### Exercise aim:
Scanning the entries below, copy every line that contains the word "each".

### Records to use:
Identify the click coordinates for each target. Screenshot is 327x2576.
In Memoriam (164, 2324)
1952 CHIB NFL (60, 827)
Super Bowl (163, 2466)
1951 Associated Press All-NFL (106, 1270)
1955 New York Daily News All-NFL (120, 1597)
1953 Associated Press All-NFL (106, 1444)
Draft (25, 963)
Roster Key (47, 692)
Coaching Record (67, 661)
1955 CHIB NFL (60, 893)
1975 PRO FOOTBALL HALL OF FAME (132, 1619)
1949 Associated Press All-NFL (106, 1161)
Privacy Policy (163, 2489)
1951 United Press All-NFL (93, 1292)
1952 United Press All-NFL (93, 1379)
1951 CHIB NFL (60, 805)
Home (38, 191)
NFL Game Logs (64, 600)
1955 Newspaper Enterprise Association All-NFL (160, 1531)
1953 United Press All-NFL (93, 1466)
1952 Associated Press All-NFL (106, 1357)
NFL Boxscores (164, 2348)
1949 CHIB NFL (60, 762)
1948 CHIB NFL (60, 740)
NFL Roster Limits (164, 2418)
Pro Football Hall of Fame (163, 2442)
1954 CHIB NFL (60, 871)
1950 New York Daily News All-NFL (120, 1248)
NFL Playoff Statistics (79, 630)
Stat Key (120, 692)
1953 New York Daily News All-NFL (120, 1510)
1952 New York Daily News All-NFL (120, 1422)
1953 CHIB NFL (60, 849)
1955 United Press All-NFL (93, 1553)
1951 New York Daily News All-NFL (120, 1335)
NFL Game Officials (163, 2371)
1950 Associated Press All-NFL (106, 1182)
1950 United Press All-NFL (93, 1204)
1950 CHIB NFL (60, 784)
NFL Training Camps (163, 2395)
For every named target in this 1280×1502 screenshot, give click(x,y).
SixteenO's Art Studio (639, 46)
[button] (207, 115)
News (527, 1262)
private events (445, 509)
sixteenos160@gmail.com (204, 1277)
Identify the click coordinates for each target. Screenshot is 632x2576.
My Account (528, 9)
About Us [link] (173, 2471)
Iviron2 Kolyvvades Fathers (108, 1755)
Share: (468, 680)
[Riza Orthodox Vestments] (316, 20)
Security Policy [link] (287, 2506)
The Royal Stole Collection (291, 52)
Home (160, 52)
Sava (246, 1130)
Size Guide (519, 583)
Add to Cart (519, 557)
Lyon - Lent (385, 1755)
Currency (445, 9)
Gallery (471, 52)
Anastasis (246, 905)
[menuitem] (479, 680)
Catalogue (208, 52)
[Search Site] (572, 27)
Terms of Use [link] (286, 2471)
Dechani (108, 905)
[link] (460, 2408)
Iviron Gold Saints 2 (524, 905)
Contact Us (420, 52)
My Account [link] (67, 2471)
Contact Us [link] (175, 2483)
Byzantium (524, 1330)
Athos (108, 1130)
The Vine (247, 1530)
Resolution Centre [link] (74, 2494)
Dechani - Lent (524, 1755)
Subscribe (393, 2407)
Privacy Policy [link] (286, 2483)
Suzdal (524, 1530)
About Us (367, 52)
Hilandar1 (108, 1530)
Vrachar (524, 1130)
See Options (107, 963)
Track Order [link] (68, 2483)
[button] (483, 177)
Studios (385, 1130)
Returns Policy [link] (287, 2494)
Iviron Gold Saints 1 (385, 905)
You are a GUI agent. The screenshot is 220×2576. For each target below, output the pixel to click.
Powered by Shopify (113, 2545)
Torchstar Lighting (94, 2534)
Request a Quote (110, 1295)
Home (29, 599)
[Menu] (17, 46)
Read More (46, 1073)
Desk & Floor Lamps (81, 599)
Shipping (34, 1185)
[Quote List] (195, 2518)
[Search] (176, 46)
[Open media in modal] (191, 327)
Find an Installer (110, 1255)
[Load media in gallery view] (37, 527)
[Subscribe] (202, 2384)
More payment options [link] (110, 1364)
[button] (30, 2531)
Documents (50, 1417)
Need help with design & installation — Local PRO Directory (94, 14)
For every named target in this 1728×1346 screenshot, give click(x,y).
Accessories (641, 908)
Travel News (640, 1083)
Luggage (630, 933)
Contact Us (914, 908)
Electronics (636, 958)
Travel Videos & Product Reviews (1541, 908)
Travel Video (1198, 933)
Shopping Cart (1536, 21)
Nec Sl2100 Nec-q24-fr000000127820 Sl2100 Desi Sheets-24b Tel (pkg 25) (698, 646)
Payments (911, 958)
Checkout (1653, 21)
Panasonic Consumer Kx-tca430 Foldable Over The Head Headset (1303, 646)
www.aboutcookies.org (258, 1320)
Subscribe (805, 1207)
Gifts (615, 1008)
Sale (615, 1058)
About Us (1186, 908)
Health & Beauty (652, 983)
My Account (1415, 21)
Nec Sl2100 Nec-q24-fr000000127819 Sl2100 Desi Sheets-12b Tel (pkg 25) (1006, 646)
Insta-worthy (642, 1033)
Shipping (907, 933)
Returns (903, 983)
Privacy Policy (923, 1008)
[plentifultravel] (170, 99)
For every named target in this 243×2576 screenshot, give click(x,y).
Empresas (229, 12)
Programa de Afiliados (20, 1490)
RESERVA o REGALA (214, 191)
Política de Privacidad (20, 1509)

### Exercise output:
Identify the click coordinates for each target. Screenshot is 327x2576.
Identify the click coordinates for each target. Screenshot is 632x2576.
You are a GUI agent. The screenshot is 220×2576. For each target below, output the pixel to click.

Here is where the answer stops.